_Activité a:_
Répondez à ces questions d'après la notice sur Philippe Dechartre :
(i) Quelle fonction le père de Jean Duprat-Geneau exerçait-il en Indochine française ?
(ii) En quelle année Jean Duprat-Geneau est-il fait prisonnier ?
(iii) Dans quelle ville Philippe Dechartre se trouve-t-il en 1944 ?

_Extrait fourni:_
= = = = = = =

Philippe DECHARTRE

de naissance Jean, Léon, Émile DUPRAT-GENEAU

16/02/1919 Truong Thi (Indochine française) – 7/04/2014 Paris XVème

Élève lycée de garçons (1930-1937)

Membre à vie de l’association (1937-2014)

Résistant – Homme politique


Jean Duprat-Geneau naît en Indochine française (territoire de l’actuel Viêt Nam) où son père est inspecteur général des chemins de fer. Il effectue par la suite une partie de sa scolarité dans notre lycée. On sait également qu’il passera par le lycée Louis-le-Grand à Paris, et qu’il obtiendra une licence à la Faculté de Droit de Paris.

Mobilisé, il est fait prisonnier en 1940. Sans doute évadé, il s’investit dans les réseaux clandestins, période où il adopte son pseudonyme de Philippe Dechartre. En 1943, il devient chef de la zone nord du mouvement de Résistance des prisonniers de guerre et déportés. Le 28 mai, lors d’un rendez-vous fixé sur un quai de gare à Lyon, il va croiser la trajectoire d’un certain MORLAND, en fait François MITTERRAND passé à la Résistance après une période vichyste. Cette rencontre scellera entre eux une relation durable, même si les deux hommes ne seront jamais des proches…

En 1944, Philippe Dechartre est à Alger où il est nommé délégué général des prisonniers de guerre, déportés de la Résistance et déportés du travail auprès du gouvernement provisoire de la République française par le général DE GAULLE. C’est là que Philippe Dechartre situait le début de son engagement politique, lorsque De Gaulle lui aurait dit : « Vous appartenez à la gauche humaniste et moi je veux le rassemblement des Français. J’ai besoin de vous. Formez un noyau de militants et je vous aiderai ».

= = = = = = =

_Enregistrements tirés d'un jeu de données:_
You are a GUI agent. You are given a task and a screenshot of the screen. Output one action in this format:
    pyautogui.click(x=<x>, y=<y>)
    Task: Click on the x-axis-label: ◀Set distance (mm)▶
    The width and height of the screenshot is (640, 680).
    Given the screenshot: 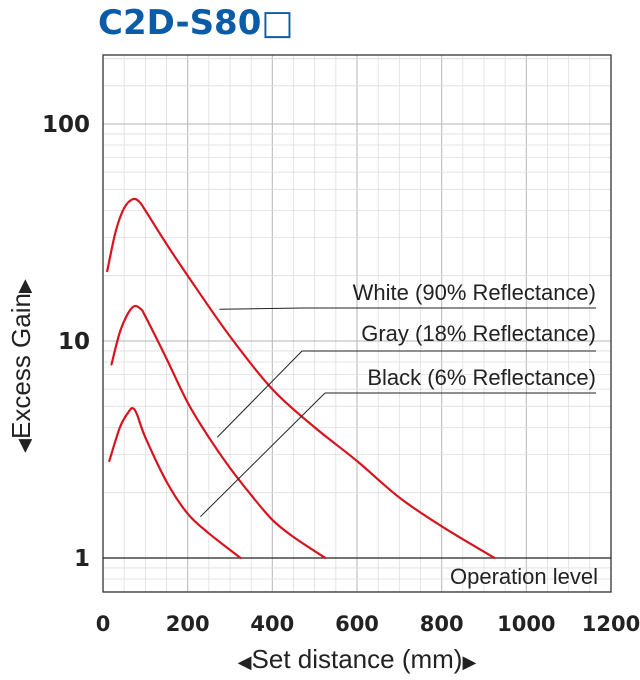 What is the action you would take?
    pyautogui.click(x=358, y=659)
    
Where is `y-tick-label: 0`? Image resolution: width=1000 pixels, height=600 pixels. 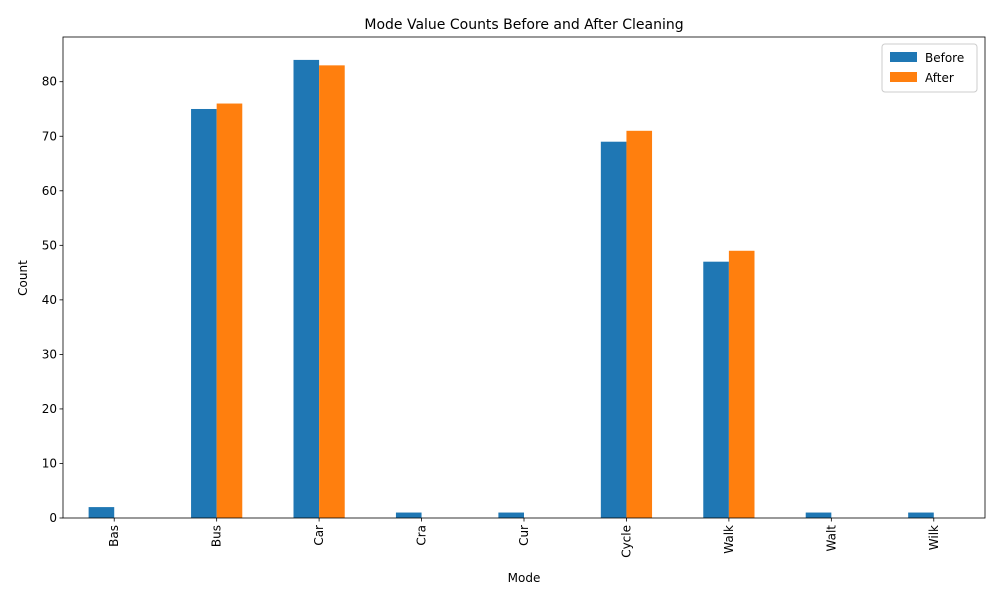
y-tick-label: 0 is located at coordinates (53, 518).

= = = = = = =

_Activité b:_ Reproduisez à l'identique les lignes des enregistrements, de celle qui contient « pixels, height=600 pixels. » jusqu'à la dernière ligne des enregistrements, toutes deux incluses. Laissez les images de côté dans votre réponse.

_Corrigé a:_
(i) Inspecteur général des chemins de fer.
(ii) En 1940.
(iii) À Alger.

_Corrigé b:_
Where is `y-tick-label: 0`? Image resolution: width=1000 pixels, height=600 pixels. 
y-tick-label: 0 is located at coordinates (53, 518).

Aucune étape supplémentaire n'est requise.